(Data shown)
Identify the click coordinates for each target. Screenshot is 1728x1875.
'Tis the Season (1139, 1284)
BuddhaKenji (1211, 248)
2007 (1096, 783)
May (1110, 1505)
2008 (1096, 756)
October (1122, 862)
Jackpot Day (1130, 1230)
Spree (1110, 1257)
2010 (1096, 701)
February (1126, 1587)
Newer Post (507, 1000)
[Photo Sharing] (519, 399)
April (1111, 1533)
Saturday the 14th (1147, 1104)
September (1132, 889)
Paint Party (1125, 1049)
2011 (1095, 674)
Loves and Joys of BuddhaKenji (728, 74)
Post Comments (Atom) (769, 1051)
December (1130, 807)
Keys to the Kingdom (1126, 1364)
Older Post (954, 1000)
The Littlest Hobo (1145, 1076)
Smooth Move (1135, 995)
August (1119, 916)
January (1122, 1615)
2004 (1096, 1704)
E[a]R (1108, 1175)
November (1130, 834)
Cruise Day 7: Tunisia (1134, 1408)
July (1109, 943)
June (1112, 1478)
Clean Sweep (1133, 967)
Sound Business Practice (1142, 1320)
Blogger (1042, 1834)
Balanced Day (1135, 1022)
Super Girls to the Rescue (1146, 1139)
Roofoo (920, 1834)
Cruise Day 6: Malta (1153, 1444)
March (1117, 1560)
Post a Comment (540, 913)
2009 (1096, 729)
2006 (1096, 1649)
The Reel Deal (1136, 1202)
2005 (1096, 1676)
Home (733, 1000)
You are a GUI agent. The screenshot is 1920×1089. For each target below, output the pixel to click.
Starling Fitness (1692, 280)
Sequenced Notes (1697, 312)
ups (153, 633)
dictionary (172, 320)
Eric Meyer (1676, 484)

(Exercise requirements) As you read the records above, find each line that contains "target" and copy it.

(Response to the exercise)
Identify the click coordinates for each target. Screenshot is 1728x1875.
You are a GUI agent. The screenshot is 1920×1089. For each target below, output the pixel to click.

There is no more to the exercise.